Carlin A. Barton, The Sorrows of the Ancient Romans: The Gladiator and the Monster (I wrote a brief review of this book in Indoor Ornithology, praising it for recognizing that there are monsters of the ego as well as monsters of the id, a comment Barton apparently endorsed. Glancing through the book, I noticed that I underlined a quotations from one of Flaubert’s letters. “Because I wanted to understand everything, everything is a mystery” and commented in the margin “This from the author of Bouvard et P├ęcuchet.” That “Know Thyself” isn’t a cure all is something both Flaubert and I should keep in mind.)

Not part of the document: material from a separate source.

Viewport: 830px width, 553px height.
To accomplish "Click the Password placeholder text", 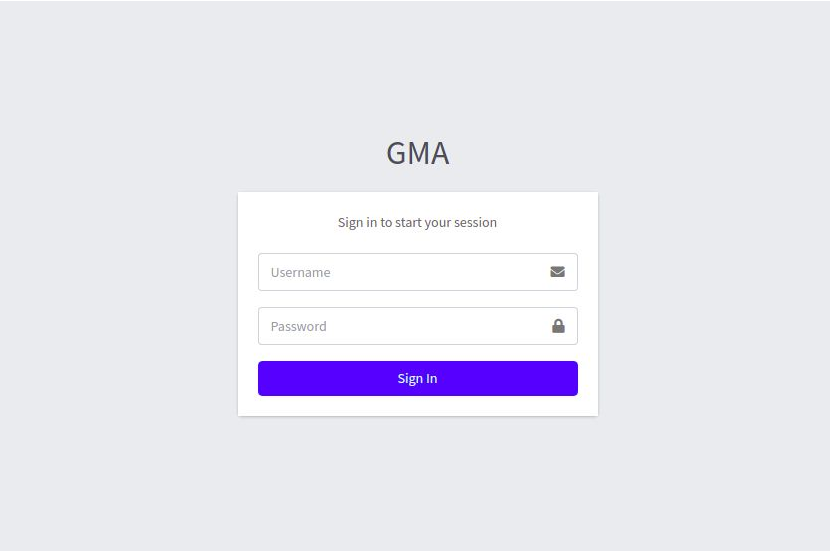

Jacques LeGoff, Medieval Civilization (The plan of the Monastery of St Gall reproduced in this volume should suffice to convey the complexity of medieval societies. I didn’t get the message from this book, though. I originally got that from my aunt’s travel book with its many photos of the walled city of Carcassonne, and I’ve been to Chartres. The Medievals didn’t inhabit ruins—it was once all new—and the invisible cathedrals of their ideas were as elaborate as the marble ones that still stand.) 

Blood, Sweat, and Tears: the Speeches of Winston Churchill
, ed. David Cannadine (I understand that Churchill wrote out his speeches in lines one breath long so they looked like verse. The approach works best for perorations delivered at times of crisis and those are what we remember best since they were designed to be memorable. I don’t think Churchill was as good at making an argument as, for example, Lincoln. Most speakers tell people what they think they want to hear, the honest ones more or less accurately report their own thoughts, but Lincoln’s extended speeches come across as thinking out loud. I don’t get that from Churchill.)


Nathan Rosenberg and L.E. Birdell, Jr., How the West Grew Rich (I can’t remember a thing about this book. It must have seemed virtuous to acquire it, and I’m certainly interested in the general topic of the great divergence; but I apparently forget I owned it.)

Immanuel Wallerstein, The Modern World-System: Capitalist Agriculture and the Origins of the European World-Economy in the Sixteenth Century (To judge by the marginal notes, I read this book carefully; and leafing through it, I begin to recall why I took it seriously. Since I read it, though, my regard for Wallerstein has been influence by reading his later writings, which tend to endlessly repeat the same themes—core/periphery, bosses, henchmen, subjects—in a rather lifeless way. Eventually you end up writing textbook accounts of your own ideas, assuming you can remember what they were. That shouldn’t ruin your reputation. That would be like thinking that a love affair was a failure because it didn’t last. Many great marriages end in divorce just as many great love affairs end in marriage.